## Tokenize le texte
Une texte pour l'ordinateur est un 'string', une liste de characters. On aura besoin d'une liste de mots et on appelle ce processus 'tokenisation'

In [21]:
file = open("/Users/danjane/cltk_data/latin/text/latin_text_latin_library/falcone.txt", "r") 
text = file.read()

# Remplace j/v et tokenize
from cltk.stem.latin.j_v import JVReplacer
from cltk.tokenize.word import WordTokenizer

jv_replacer = JVReplacer()
text = jv_replacer.replace(text.lower())

word_tokenizer = WordTokenizer('latin')
text_word_tokens = word_tokenizer.tokenize(text)
text_word_tokens = [token for token in text_word_tokens if token not in ['.', ',', ':', ';','*']]

# Garde les mots de plus de trois characters
text_word_tokens = [token for token in text_word_tokens if len(token) > 3]

# Montre les premiers mots ('tokens') trouvé
print(text_word_tokens[:9])

['chronicon', 'beneuentanum', 'falcone', 'beneuento', 'chronicon', 'beneuentanum', '1102.1.1', 'apud', 'urbem']


## Créer une dictionnaire pour les noms des lieux
On a besoin d'une grande liste des noms latins des lieux, et aussi un moyen de les traduires dans leurs noms moderns.

In [32]:
file = open("LatinGeographicalNames.txt")
file_text = file.read().lower()
file_text_lines = file_text.split('\n')
latinname_modernname = [line.split('\t') for line in file_text_lines]

latin_names = []
modern_names = []
for pair in latinname_modernname:
    if len(pair) > 1:
        latins = pair[0].split(',')
        moderns = pair[1].split(',')
        for latin in latins:
            for modern in moderns:
                latin_names.append(latin.lstrip())
                modern_names.append(modern.lstrip())

for i in range(10):
        print(latin_names[i] + ', ' + modern_names[i])

canonical latin name (source(s): variant(s)), english name (native language(s)) - older name(s)
canonical latin name (source(s): variant(s)), (other language(s))
canonical latin name (source(s): variant(s)), location(s)
brigantium, bregenz
brigantia, bregenz
carnuntum, bad deutsch-altenburg / petronell
chremisa, krems
idunum, judenburg
iuenna, jaunstein - (podjuna)
iuenna, völkermarkt


In [23]:
places_in_text = list(set(text_word_tokens) & set(latin_names))
print(places_in_text[:5])

['solium', 'regalis', 'curia', 'luna']


Je voudrais trouver des textes avec les plus de lieux possible, car il serait plus jolie sur un plan

In [24]:
import os

#files = [file in os.listdir(
#    "/Users/danjane/cltk_data/latin/text/latin_text_latin_library/")]
dir_texts = "/Users/danjane/cltk_data/latin/text/latin_text_latin_library/"
files = os.listdir(dir_texts)
files = [file for file in files if (file.endswith('.txt')) ]


In [25]:
def tokenize(text):
    jv_replacer = JVReplacer()
    text = jv_replacer.replace(text.lower())
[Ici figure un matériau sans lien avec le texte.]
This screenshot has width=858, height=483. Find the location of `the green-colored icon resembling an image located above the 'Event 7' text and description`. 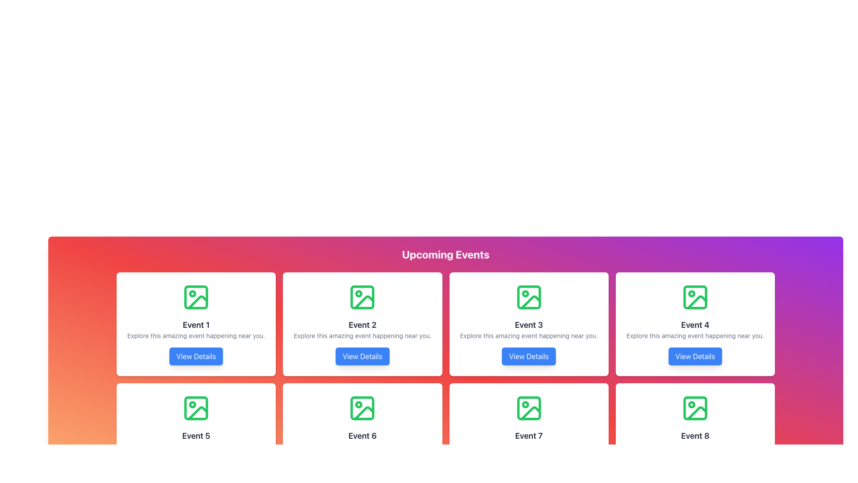

the green-colored icon resembling an image located above the 'Event 7' text and description is located at coordinates (529, 408).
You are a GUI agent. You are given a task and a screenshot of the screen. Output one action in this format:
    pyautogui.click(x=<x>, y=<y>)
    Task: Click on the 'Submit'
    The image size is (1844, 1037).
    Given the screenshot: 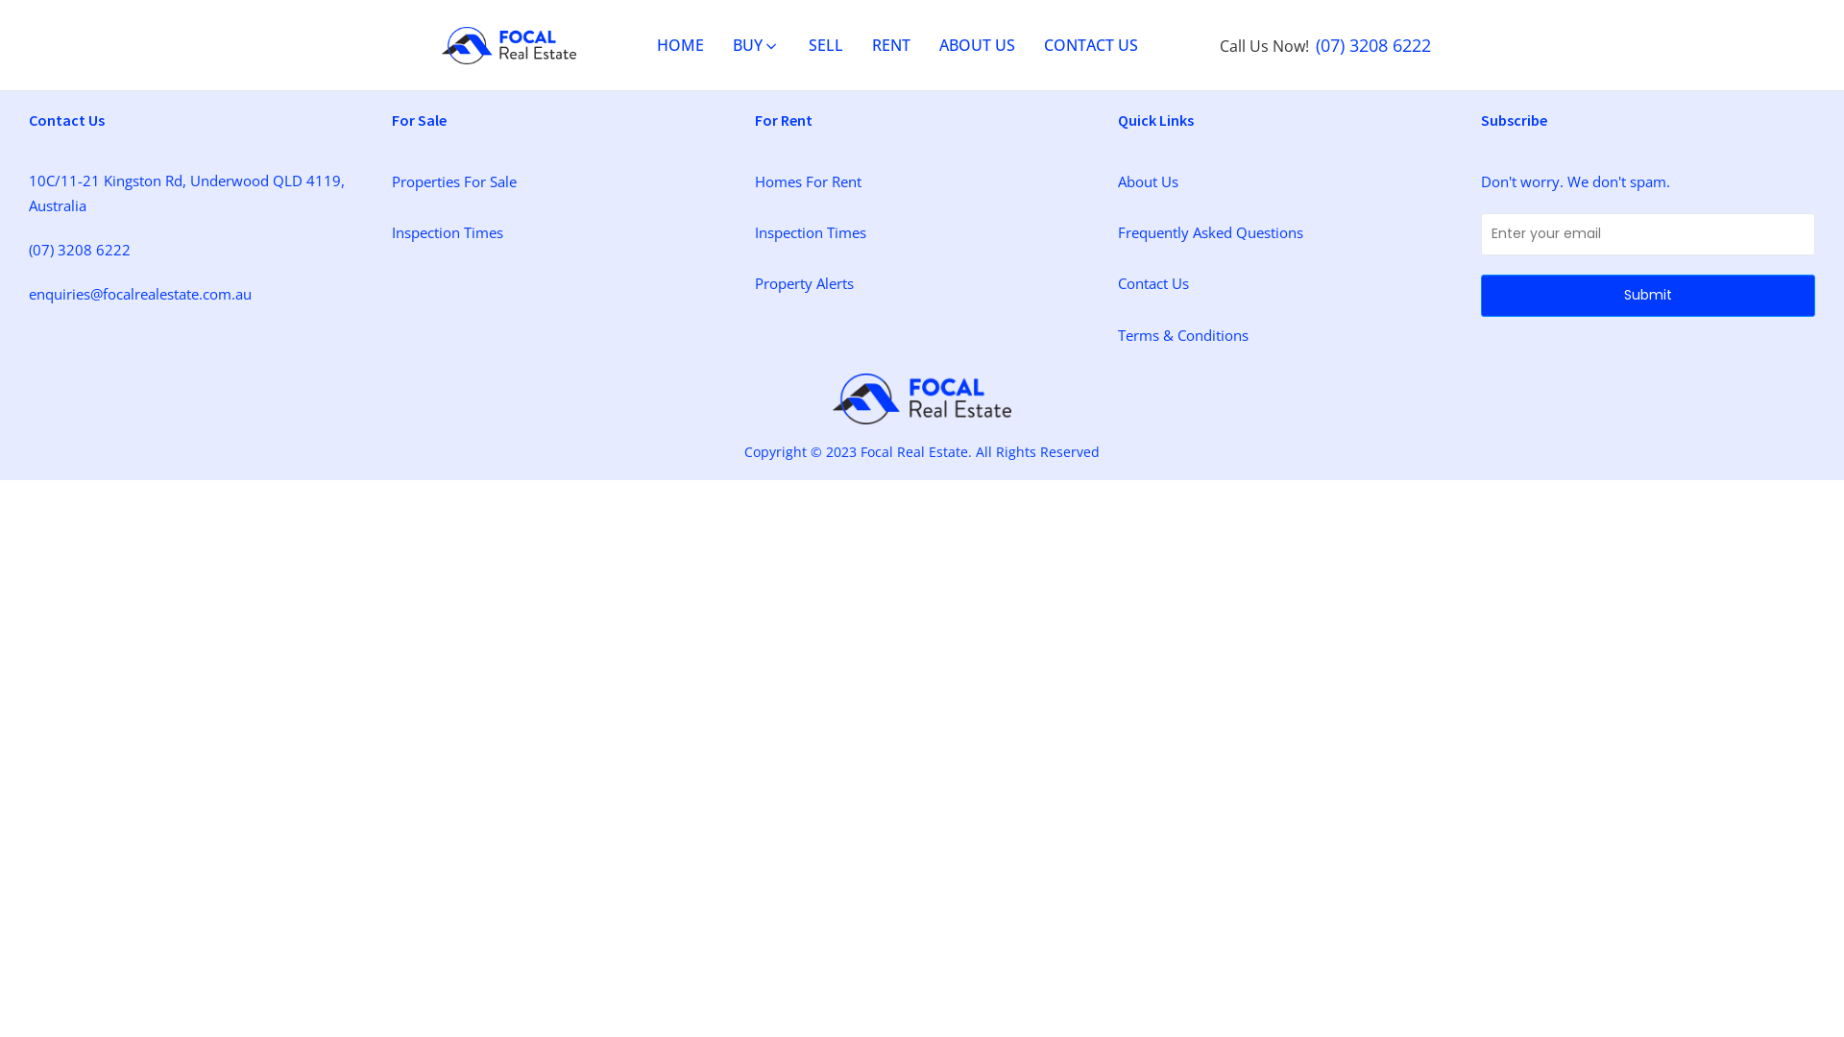 What is the action you would take?
    pyautogui.click(x=1647, y=296)
    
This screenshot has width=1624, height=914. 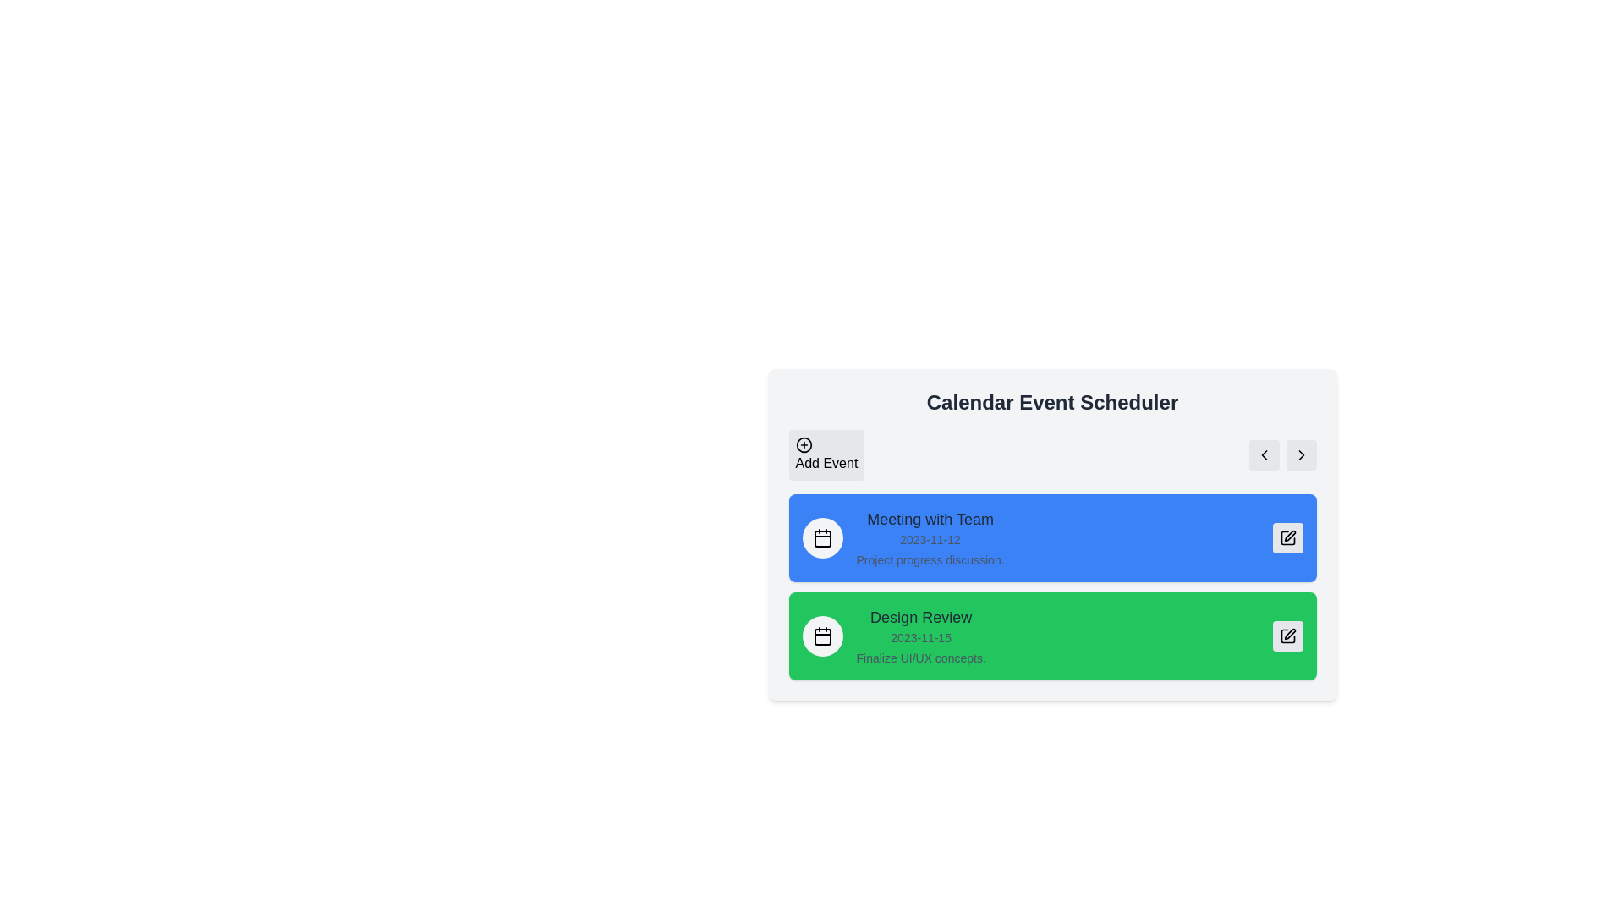 I want to click on the static text displaying the date associated with the 'Meeting with Team' event, located within the blue-colored event block, positioned below the title 'Meeting with Team', so click(x=929, y=539).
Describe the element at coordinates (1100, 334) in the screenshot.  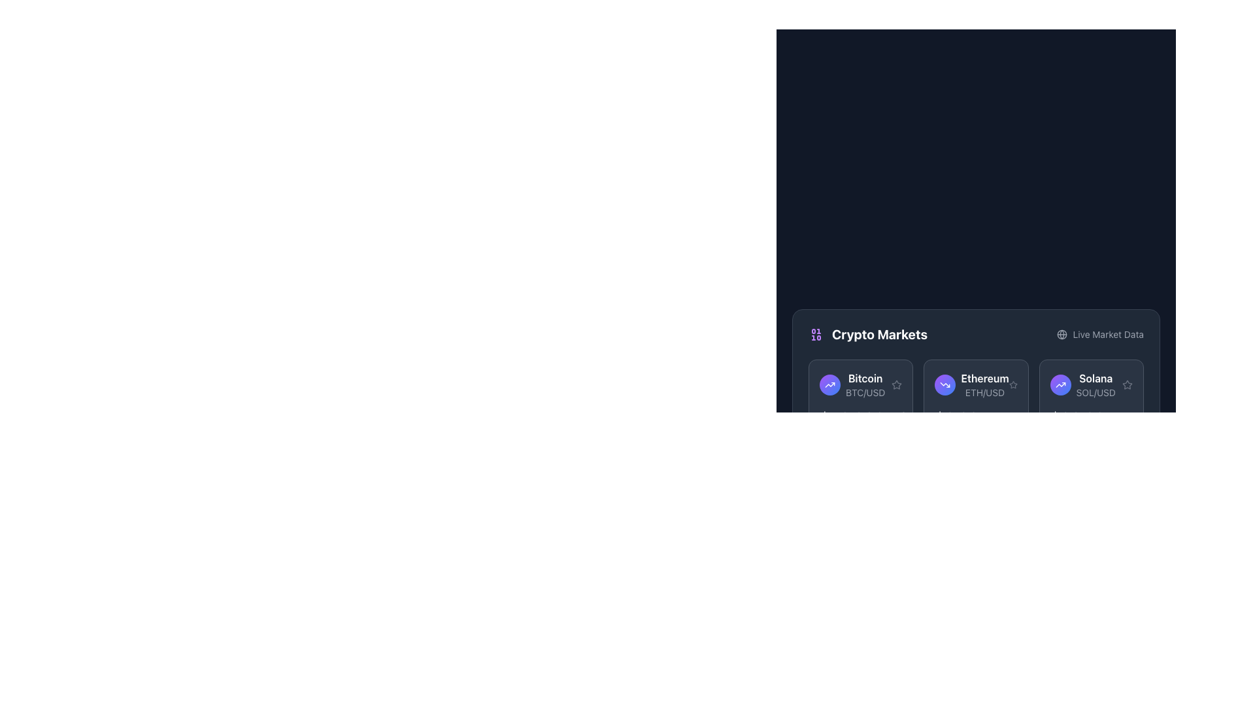
I see `the label with the globe icon and the text 'Live Market Data'` at that location.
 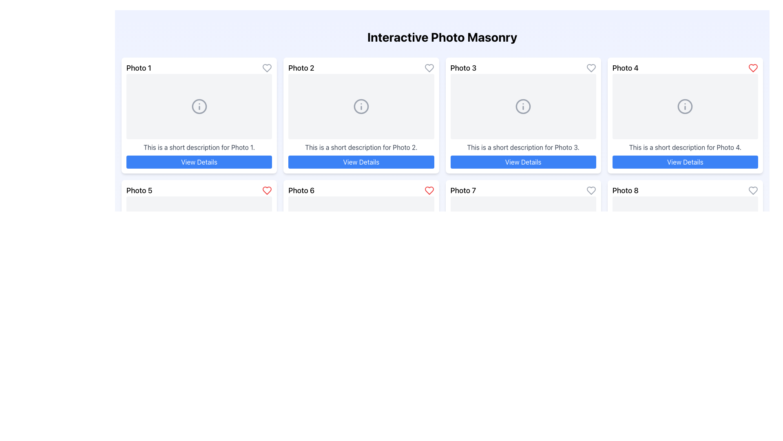 I want to click on the heart icon in the top-right corner of the 'Photo 3' card to indicate a 'like' or 'favorite' for the associated content, so click(x=591, y=67).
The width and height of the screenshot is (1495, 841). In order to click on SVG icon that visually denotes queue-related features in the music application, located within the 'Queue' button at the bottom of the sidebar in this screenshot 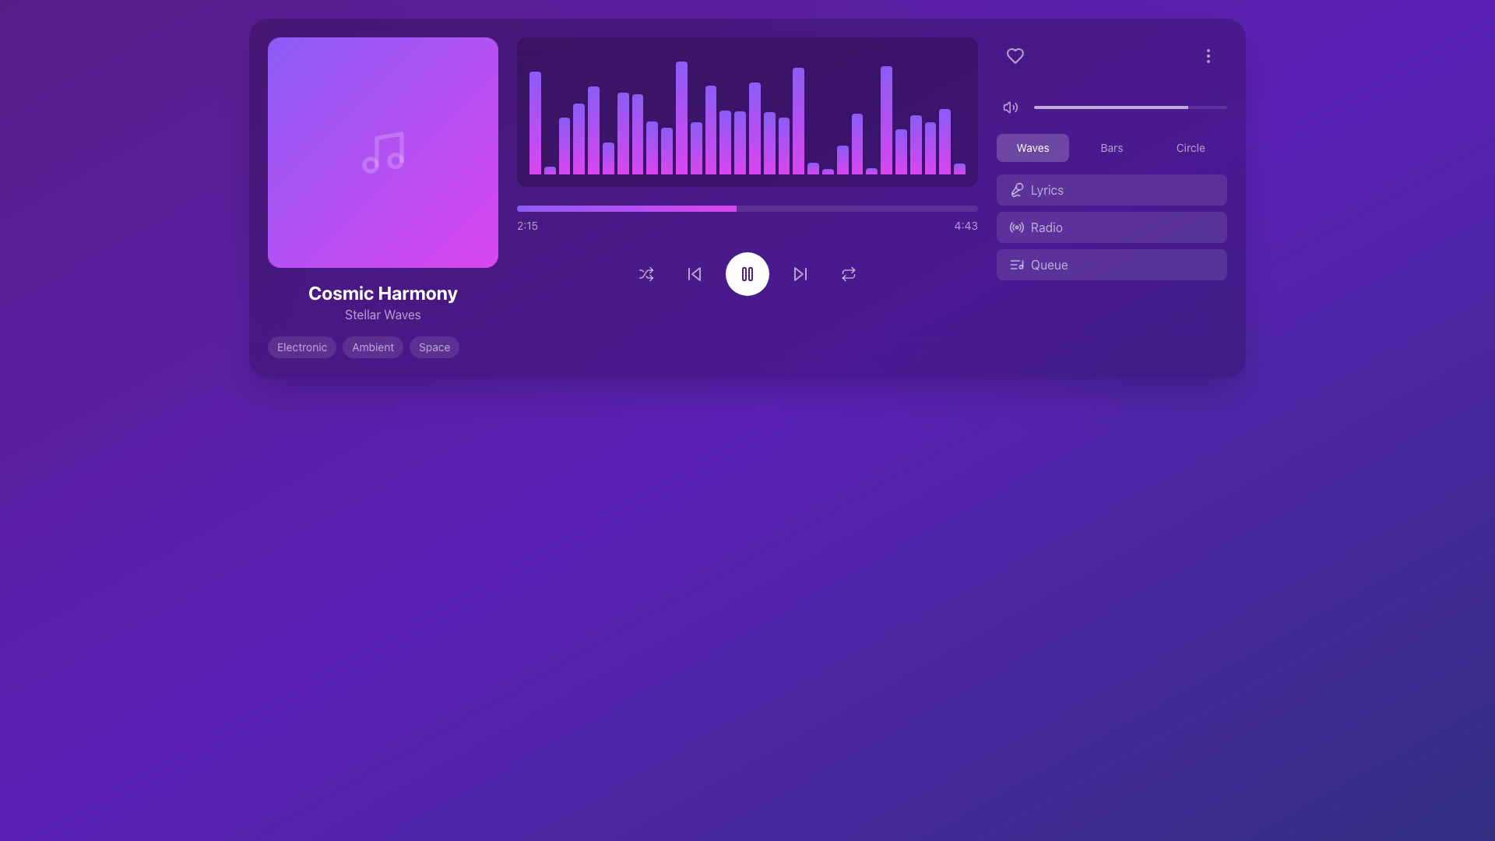, I will do `click(1016, 263)`.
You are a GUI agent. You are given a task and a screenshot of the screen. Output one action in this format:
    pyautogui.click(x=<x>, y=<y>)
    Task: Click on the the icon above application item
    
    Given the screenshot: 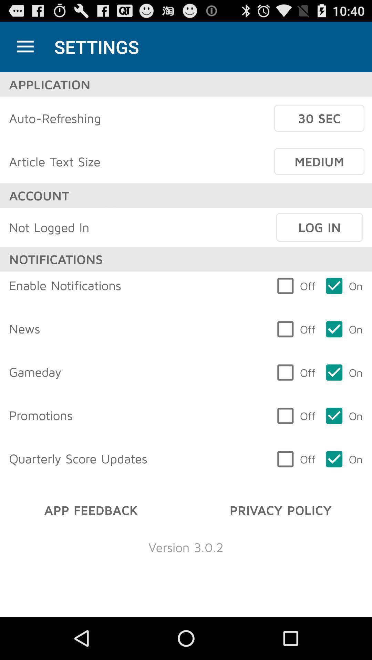 What is the action you would take?
    pyautogui.click(x=25, y=46)
    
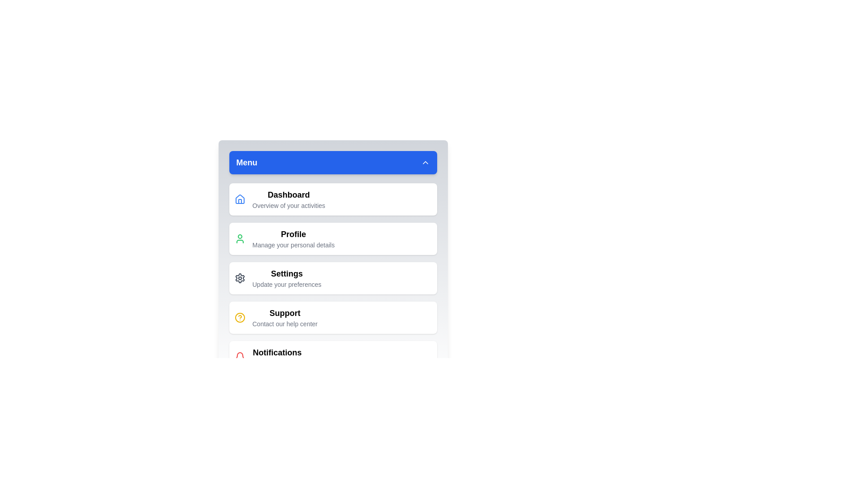 The height and width of the screenshot is (484, 860). What do you see at coordinates (293, 238) in the screenshot?
I see `details from the 'Profile' text block, which is the second item in the menu under 'Menu' section, featuring bold text and smaller grey text for additional information` at bounding box center [293, 238].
    word_tokenizer = WordTokenizer('latin')
    text_word_tokens = word_tokenizer.tokenize(text)
    text_word_tokens = [token for token in text_word_tokens if token not in ['.', ',', ':', ';','*']]

    # Garde les mots de plus de trois characters
    text_word_tokens = [token for token in text_word_tokens if len(token) > 3]
    return text_word_tokens

In [7]:
num_of_places = {}
for file in files:
    file = open(os.path.join(dir_texts, file), "r") 
    text = file.read()
    tokens = tokenize(text)
    num_of_places[file] = len(set(tokens) & set(latin_names))
    

In [8]:
import numpy as np
biggest = np.max(list(num_of_places.values()))
for (key, value) in num_of_places.items():
    if value==biggest:
        print(key)

<_io.TextIOWrapper name='/Users/danjane/cltk_data/latin/text/latin_text_latin_library/pliny.nh3.txt' mode='r' encoding='UTF-8'>
<_io.TextIOWrapper name='/Users/danjane/cltk_data/latin/text/latin_text_latin_library/pomponius2.txt' mode='r' encoding='UTF-8'>


In [38]:
# file = '/Users/danjane/cltk_data/latin/text/latin_text_latin_library/pliny.nh3.txt'
file = '/Users/danjane/cltk_data/latin/text/latin_text_latin_library/pomponius2.txt'

file = open(file, "r")
text = file.read()
word_tokens = tokenize(text)

places_in_text = set(word_tokens) & set(latin_names)

places_lookup = {}
for place in places_in_text:
    lookedup = [modern_name for 
           (latin_name, modern_name) in zip(latin_names, modern_names) 
           if latin_name==place]
    if len(lookedup):
        places_lookup[place] = lookedup[0]
    else:
        print('no place?   ' + place)
            
print(places_lookup)

{'quadrata': 'lébény', 'columna': 'kolomna', 'tolosa': 'toulouse', 'nemausus': 'nîmes', 'massilia': 'marseille', 'nicaea': 'nice', 'bononia': 'boulogne-sur-mer', 'arelate': 'arles - (arle)', 'theodosia': 'feodosiya', 'altinum': 'kölked', 'colonia': 'kolín', 'luna': 'louny'}


In [44]:
from geopy.geocoders import GoogleV3

# Lire le passmot
file = open("google_api_key.txt", "r") 
api_key = file.read()
geolocator = GoogleV3(api_key = api_key)

places_latlng = {}
for (latin, modern) in places_lookup.items():
    place, (lat, lng) = geolocator.geocode(modern, timeout=15)
    places_latlng[latin] = (lat, lng)
    
print(places_latlng)

{'quadrata': (47.737851, 17.3927637), 'columna': (55.0937517, 38.7688618), 'tolosa': (43.604652, 1.444209), 'nemausus': (43.836699, 4.360054), 'massilia': (43.296482, 5.36978), 'nicaea': (43.7101728, 7.261953200000001), 'bononia': (50.725231, 1.613334), 'arelate': (43.676647, 4.6277769), 'theodosia': (45.031933, 35.382433), 'altinum': (45.9489796, 18.7058024), 'colonia': (50.02732899999999, 15.2027277), 'luna': (50.35398120000001, 13.8033551)}


In [41]:
lat

46.2043907

In [49]:
### Create an interactive .html mapping with Folium
import folium

latitude = 47
longitude = 7
screen_name = 'pomponius2'

tmap=folium.Map(location=[latitude,longitude],
               zoom_start=6,tiles='OpenStreetMap')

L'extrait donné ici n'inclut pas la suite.